(Exercise passage):
Content starts

Shuki Gleitman's GIBF raising $300 million in China for second biotech fund
The Guangzhou Sino-Israel Biotech Investment Fund (GIBF) focuses on life science investments and cooperates with leading Guangzhou organizations to bring Israeli biotech firms to the massive Chinese metropolitan
The Guangzhou municipal government and Shuki Gleitman, the former chief scientist of the Israel Ministry of Industry and Trade, are raising $300 million for the Guangzhou Sino-Israel Biotech Investment Fund’s (GIBF) second fund. Calcalist has learned that the fund has already secured commitments to the tune of $200 million and is set to reach $300 million in the coming weeks.
GIBF raised $100 million for its first fund for investments in Israeli companies specializing in medical devices. The fund is still active and has to date invested in eight Israeli companies, including InMode, which has already gone public, currently trading at a market cap of $3.25 billion on Nasdaq after completing its IPO at a $450 million valuation in 2019. GIBF registered a return of 3.5x on its investment in InMode. Additional companies in which the fund has invested include CarboFix, Visionix, Alpha Omega, and G-Medical.
Shuki Gleitman. Photo: Tamar Matzapi
GIBF, which invested between $5-8 million in each company, is expected to announce four additional investments in the coming weeks, with two of its current portfolio companies also believed to be in negotiations to go public.
Unlike the first fund, GIBF's second fund is set to invest in Biomed companies. GIBF is targeting companies from Israel and Europe that are in the second or third stage of their clinical trials. GIBF plans to invest between $15-20 million in each company.
GIBF was established in March 2016, focusing on life science investment. The Guangzhou Elim Biotech Industry Venture Capital Management Company, controlled by a group of prominent Israel professionals, is the management company of the fund. It has currently operational offices both in Guangzhou and Tel Aviv. The Guangzhou Industrial Investment Fund, Guangzhou Pharmaceuticals Company, Guangzhou International Bio-Island, and Guangzhou Hengyun Enterprises are all investors in the fund.
GIBF is the only foreign-run Chinese fund to have received a license from the Asset Management Association of China (AMAC) to make private equity investments in China. The fund identifies promising Israeli Biotech companies and invests in them while setting up a Chinese subsidiary and transferring part of the company's activity to Guangzhou.
Aside from Gleitman, the fund's other partners include CEO Avner Lushi, Prof. Avraham Karasik, Professor Shlomo Noy, and one Chinese partner, Carl Geng.
Gleitman told Calcalist that the goal of the fund is to allow Israeli Biomed companies to conduct part of their clinical trials in China via their Chinese subsidiaries, alongside the trials they are conducting in the West so that they will be able to simultaneously submit the results to regulators in the U.S., China, and Europe.

Content ends

(Excerpted data):

Content starts

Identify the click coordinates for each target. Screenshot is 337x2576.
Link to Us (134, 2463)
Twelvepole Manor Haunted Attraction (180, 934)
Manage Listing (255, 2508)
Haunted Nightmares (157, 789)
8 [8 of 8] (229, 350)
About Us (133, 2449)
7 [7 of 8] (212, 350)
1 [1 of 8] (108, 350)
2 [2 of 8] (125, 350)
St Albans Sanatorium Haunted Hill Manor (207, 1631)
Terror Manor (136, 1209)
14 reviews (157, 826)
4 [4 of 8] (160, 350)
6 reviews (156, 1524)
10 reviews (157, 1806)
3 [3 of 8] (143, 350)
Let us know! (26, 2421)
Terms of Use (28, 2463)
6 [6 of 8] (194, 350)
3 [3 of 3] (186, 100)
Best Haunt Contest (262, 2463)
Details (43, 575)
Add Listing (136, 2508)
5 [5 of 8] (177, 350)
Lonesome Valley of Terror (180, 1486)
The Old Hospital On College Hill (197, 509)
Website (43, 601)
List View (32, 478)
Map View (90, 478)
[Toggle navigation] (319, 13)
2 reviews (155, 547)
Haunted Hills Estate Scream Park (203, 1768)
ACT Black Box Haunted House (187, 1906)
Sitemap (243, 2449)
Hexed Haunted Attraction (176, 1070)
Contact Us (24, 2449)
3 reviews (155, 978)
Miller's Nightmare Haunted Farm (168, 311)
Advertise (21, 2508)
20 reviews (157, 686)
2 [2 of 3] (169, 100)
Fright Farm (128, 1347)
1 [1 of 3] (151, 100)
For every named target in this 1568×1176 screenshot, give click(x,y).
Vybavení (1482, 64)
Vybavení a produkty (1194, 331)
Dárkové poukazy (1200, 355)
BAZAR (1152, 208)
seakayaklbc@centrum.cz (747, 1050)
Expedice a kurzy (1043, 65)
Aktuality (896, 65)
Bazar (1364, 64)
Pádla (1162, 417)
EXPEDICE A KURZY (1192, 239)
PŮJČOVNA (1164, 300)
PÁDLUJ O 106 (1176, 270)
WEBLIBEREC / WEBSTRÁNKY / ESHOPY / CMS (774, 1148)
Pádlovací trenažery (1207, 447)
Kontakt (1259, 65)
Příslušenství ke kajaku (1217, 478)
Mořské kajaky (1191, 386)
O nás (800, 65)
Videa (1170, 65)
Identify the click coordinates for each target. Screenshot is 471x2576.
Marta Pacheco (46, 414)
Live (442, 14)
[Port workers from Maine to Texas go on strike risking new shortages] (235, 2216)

Content ends

(Actions to take):
• A. Answer the following from the GIBF article, one line per answer:
(i) How much in commitments has the second fund already secured?
(ii) In how many Israeli companies has the first fund invested to date?
(iii) In what month and year was GIBF established?
• B. Reproduce everything in the GIBF article from "Aside from Gleitman, the" down to "China, and Europe.".
The records have no connection to the GIBF article.

(Outputs in order):
• A.
(i) $200 million
(ii) Eight
(iii) March 2016

• B.
Aside from Gleitman, the fund's other partners include CEO Avner Lushi, Prof. Avraham Karasik, Professor Shlomo Noy, and one Chinese partner, Carl Geng.
Gleitman told Calcalist that the goal of the fund is to allow Israeli Biomed companies to conduct part of their clinical trials in China via their Chinese subsidiaries, alongside the trials they are conducting in the West so that they will be able to simultaneously submit the results to regulators in the U.S., China, and Europe.